More than 150,000 renters in Maryland have lost their income during the pandemic and could lose their homes when a federal moratorium on evictions expires on July 25, Lydia Walther-Rodriguez, the Regional Director for CASA Baltimore, said at a Wednesday afternoon event outside the District Court House in Baltimore.
About 50 people from advocacy organizations attended to press Hogan for more help.
The coronavirus pandemic led to mass business shutdowns and layoffs as many state governments scrambled to contain the spread of the disease. Walther-Rodriguez said people of color have been hit the hardest by that loss of income.
“The majority of those renters who have been hit the hardest are in black and brown communities in Maryland,” Walther-Rodriguez said.
She and other advocates said Hogan’s $30 million in rent relief and the rent relief programs set up by counties across the state aren’t enough to stop the potential flood of eviction filings later this month.
Walther-Rodriguez and other advocates demanded more aid from Hogan as the end of the federal moratorium looms, including more funding for rent relief programs and an extension and expansion of the moratorium in Maryland.
Hogan issued an executive order in March to prevent certain evictions as long as Maryland is in a state of emergency. Although the state of emergency is still active, advocates say the executive order has a loophole, because it requires tenants to prove economic hardship due to COVID-19 to avoid eviction.
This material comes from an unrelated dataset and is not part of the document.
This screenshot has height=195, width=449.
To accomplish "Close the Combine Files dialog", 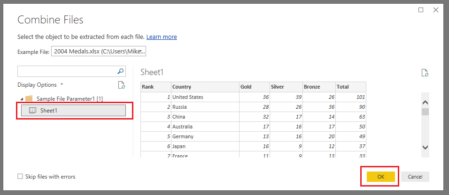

“We must cancel the rent,” Rev. Kobi Little of the Baltimore NAACP said. “Recovery should not take place on the backs of vulnerable people.”
Losing housing is difficult during any circumstances, but losing it during a pandemic could be catastrophic, said Gwen DuBois, an internist and the president of Chesapeake Physicians for Social Responsibility.
“Housing is health,” DuBois said. “Human rights and good public health policy are intimately related.”
The rally in Baltimore came days after local officials told state lawmakers that they need help to avert a housing crisis.
Some 20,000 renters in Montgomery County may face eviction when the moratorium ends, County Executive Marc B. Elrich (D) told lawmakers during a Monday House Environment and Transportation Committee virtual meeting on Monday.
“We’re facing a tsunami of potential evictions,” Elrich said.
At a Baltimore City Council meeting June 22, Councilman Bill Henry said more than 50,000 Baltimore residents risk eviction when the moratorium expires.
Local officials and advocates for both landlords and renters have asked Hogan to provide an additional $150 million in funding toward rent relief in the state. They say it may be the only way to avoid mass evictions later this month.
The housing crisis isn’t a new one, Carol Ott, the tenant advocacy director for Fair Action Housing Center of Maryland, previously said. She said the evictions could shed a new light on systemic racism.
“This is not a new problem,” Ott said. “We’re just seeing it in a very raw, new way.”